I’ve been asked to give a presentation this coming Wednesday at the Autumn National and 40th Anniversary gathering of the Automated Customs and International Trade Association in London. In preparing for it, I’ve been digging through my archives—and in doing so, I stumbled upon a splendid piece of nonsense from 2006, courtesy of Dawn Primarolo MP, then Paymaster General in the Labour Government.


Dawn Primarolo was responding to questions in an adjournment debate in the run up to Christmas that year, concerning the Channel Islands mail-order VAT avoidance industry. The backdrop to this was Gordon Brown’s infamous interview with a men’s magazine, in which he claimed to listen to the Arctic Monkeys on his iPod—though he couldn’t name a single track.


In the debate, Primarolo stated:


“We need to look at all aspects of the tax system and balance the costs of compliance and enforcement rules against the need to protect revenue and minimise distortions in the market. Clearly, in considering the economic link between importing CDs and retailers, the Government need to take account of the other pressures on retailing in this sector. For instance, the change in the market for audio-visual products, which is undergoing rapid structural change as consumers switch to downloading music and, increasingly, video and film over the internet. We have recently seen notable successes of young talent who have made their name exclusively via that medium.”


Every word of this is nonsense.
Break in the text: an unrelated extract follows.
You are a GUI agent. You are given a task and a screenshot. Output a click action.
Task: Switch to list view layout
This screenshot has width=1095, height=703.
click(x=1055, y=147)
In fact, the final sentence, which alludes to the Arctic Monkey's selling mainly downloads, is not even true!


The Arctic Monkeys’ debut album sold 363,735 physical copies - mainly on CD - in its first week of release. I dread to think how many of those sold via Jersey. Download sales were negligible by comparison. Downloads, as a format, ultimately failed to take hold—and it wasn’t until the rise of streaming that digital music began to significantly impact physical sales. Even as late as 2018, the Arctic Monkeys sold 25,000 vinyl copies of a new album in its first week, making it the fastest-selling vinyl release in 25 years.


To be clear, I’m not making a partisan point. A Conservative government would likely have been just as ineffective. It’s obvious that Primarolo was reading from a script prepared by Treasury & HMRC advisers. But what their word salad reveals is how music industry hype and lobbying from interested parties (Royal Mail, carriers and the Channel Island retailers) had convinced officials that VAT avoidance and evasion could be justified—or at least tolerated—on the basis of “structural change” in the market. In other words: who cares about record shops? They’re going bust anyway.


In reality, the government had allowed record shops based in the Channel Islands to enjoy a mail-order advantage over their UK counterparts. Digital music retail had absolutely nothing to do with it.